Boxing has been a favorite past time for many centuries. That is, from the times of the Egyptians in the 2nd millennium B.C. until now when there are more rules to govern the field and spectators to watch the not-so-brutal fights. This is evidenced partially by the inclusion of boxing in the modern Olympics since it started in 1908 as well as the popularity of professional boxing.
In their present forms, amateur boxing and professional boxing are different in many respects. Below are the marked differences that anyone who is considering a career in amateur boxing might want to know.
Amateur boxing is somewhat less popular than professional boxing an is oftentimes seen only in the Olympic Games, Commonwealth Games and other games sponsored by independent sports bodies. In some of the places in the former Soviet Union and Cuba, however, amateur boxing gathers more fans and enthusiasts than its counterpart.
The scoring system used for amateur boxing games is designed such that only the clean blows are recognized and scored instead of the damage that each blow renders.

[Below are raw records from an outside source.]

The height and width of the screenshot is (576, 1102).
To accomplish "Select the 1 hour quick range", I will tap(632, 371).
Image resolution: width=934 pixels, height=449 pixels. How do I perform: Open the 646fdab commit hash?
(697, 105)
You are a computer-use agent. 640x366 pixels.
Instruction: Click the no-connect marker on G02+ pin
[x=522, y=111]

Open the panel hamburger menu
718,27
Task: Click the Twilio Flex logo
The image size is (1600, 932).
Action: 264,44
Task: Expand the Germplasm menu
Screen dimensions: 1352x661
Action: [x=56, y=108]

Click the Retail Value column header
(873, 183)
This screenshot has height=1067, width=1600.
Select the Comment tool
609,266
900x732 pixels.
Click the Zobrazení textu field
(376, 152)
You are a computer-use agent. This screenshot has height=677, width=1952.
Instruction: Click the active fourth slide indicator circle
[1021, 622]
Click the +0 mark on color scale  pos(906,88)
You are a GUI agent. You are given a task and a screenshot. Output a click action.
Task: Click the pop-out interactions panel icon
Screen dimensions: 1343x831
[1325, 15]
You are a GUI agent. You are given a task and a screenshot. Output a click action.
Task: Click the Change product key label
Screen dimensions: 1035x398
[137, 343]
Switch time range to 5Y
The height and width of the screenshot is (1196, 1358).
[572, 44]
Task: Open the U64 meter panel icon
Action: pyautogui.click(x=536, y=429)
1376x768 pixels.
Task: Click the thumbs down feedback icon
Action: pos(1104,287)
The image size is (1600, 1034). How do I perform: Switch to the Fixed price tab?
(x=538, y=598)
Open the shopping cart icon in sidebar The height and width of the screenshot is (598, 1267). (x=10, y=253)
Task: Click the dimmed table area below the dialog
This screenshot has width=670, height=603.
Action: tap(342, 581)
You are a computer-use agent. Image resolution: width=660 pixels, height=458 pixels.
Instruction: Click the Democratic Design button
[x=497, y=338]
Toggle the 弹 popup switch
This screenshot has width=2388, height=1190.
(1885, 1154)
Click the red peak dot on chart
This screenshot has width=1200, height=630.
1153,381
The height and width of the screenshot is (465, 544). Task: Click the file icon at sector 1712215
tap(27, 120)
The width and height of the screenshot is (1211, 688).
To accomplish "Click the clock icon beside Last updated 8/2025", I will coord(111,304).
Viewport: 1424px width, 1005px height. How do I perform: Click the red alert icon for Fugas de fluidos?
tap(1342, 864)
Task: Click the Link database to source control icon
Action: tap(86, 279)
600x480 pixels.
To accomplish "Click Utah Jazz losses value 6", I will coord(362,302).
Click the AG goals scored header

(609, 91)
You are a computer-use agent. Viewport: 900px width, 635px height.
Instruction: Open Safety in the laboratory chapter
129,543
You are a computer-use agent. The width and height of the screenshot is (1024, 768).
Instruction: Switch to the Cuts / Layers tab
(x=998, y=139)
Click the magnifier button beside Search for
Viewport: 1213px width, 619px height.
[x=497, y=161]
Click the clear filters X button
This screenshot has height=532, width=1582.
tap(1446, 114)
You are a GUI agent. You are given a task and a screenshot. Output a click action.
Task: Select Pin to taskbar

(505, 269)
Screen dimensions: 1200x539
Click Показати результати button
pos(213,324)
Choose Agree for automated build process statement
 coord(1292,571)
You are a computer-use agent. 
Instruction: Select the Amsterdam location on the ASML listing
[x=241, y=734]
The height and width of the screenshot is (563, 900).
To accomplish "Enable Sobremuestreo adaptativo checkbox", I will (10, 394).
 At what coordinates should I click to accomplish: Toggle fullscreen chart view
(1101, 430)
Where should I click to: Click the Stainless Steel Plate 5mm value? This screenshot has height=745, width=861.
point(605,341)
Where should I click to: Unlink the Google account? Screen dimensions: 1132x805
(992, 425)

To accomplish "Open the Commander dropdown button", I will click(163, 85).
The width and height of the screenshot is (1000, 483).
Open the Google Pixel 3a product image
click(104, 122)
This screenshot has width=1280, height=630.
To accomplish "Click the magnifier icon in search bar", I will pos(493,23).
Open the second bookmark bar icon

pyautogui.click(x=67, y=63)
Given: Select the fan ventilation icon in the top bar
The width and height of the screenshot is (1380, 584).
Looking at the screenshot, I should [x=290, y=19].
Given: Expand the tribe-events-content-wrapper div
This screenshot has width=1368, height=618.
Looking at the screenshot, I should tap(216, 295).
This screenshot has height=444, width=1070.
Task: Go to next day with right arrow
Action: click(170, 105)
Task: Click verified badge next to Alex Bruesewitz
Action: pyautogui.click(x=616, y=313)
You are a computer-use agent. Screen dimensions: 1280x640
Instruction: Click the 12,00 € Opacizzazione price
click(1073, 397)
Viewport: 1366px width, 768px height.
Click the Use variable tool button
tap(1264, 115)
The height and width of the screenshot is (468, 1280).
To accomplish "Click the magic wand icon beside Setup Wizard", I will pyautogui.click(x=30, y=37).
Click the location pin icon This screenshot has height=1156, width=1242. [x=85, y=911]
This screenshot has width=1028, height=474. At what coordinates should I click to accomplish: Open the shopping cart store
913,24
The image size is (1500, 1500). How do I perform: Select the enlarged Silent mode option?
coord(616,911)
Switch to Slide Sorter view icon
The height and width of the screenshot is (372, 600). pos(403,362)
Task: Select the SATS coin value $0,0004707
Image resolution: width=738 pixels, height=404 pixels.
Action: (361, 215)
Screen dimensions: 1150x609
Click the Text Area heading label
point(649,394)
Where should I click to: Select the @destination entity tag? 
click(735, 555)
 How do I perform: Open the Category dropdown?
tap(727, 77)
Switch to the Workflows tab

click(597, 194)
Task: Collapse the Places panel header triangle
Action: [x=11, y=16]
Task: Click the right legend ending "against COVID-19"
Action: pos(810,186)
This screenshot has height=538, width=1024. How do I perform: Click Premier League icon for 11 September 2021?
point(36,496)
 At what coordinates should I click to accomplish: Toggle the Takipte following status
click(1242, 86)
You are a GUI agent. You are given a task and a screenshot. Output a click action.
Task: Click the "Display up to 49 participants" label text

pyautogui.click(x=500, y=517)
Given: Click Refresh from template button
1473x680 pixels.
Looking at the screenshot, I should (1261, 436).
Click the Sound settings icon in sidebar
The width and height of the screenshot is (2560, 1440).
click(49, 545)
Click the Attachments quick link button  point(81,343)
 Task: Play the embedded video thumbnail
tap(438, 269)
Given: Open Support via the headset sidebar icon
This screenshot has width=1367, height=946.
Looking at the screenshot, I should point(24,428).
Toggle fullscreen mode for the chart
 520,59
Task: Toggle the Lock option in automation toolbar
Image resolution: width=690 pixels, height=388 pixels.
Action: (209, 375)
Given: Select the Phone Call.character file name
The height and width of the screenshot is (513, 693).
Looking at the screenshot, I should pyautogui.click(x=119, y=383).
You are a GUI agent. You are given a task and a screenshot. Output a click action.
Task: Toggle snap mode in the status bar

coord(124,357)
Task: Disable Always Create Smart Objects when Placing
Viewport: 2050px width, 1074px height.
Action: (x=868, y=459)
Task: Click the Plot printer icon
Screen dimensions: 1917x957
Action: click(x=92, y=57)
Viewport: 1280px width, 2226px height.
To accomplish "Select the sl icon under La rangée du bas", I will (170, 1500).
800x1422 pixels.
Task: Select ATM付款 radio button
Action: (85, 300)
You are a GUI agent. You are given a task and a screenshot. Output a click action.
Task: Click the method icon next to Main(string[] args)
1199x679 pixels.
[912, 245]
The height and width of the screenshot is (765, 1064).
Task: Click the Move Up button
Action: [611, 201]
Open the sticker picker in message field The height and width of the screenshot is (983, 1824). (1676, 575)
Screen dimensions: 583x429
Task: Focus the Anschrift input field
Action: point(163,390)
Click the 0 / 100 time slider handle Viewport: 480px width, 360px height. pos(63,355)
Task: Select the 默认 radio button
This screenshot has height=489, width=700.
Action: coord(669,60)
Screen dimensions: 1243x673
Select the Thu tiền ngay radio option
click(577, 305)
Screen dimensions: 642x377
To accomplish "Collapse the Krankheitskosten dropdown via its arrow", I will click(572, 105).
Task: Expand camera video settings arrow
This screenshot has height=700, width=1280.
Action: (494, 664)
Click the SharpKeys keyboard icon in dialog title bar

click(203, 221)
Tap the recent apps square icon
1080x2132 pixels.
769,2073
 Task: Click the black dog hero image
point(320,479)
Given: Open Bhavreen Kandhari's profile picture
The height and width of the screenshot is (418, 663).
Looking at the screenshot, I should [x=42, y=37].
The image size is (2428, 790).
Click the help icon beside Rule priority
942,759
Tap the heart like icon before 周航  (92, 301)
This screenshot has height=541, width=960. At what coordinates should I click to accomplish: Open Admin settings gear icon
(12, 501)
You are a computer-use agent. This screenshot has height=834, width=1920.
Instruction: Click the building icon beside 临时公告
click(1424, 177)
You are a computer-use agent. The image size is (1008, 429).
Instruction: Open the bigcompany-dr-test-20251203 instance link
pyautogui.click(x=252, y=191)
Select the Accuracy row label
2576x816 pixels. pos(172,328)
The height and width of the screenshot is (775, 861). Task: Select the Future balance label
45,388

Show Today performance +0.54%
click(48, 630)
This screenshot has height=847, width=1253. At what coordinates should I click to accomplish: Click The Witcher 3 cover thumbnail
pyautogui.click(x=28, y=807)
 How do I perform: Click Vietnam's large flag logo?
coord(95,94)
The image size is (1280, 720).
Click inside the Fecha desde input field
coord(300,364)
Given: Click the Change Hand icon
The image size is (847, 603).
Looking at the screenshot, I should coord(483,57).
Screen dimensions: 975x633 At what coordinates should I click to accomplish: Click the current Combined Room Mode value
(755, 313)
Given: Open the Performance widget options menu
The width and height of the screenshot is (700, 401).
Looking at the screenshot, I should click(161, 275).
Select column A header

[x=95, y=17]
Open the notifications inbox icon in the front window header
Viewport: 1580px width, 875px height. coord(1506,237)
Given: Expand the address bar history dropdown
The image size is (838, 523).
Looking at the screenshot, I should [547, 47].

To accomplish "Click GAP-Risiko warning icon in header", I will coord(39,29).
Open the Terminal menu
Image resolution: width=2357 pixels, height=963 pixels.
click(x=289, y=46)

A clean blow is one that lands cleanly on the designated scoring points. To score, a boxer must land a clean contact with the knuckles of his glove either on the head or on the part of the body above the belt. Judges award the score by hitting the button of computer scoring system for each blow. Three out of the five ringside judges must hit the button in no less than one second apart.
During an infighting, that is when the fighters are fighting up close, scores are awarded to the player who throws the better punches or exchanges.
Blows that are not awarded are those that infringe the rules of amateur boxing, punches that did not land on the white strip of the gloves' knuckles and those that lack weight.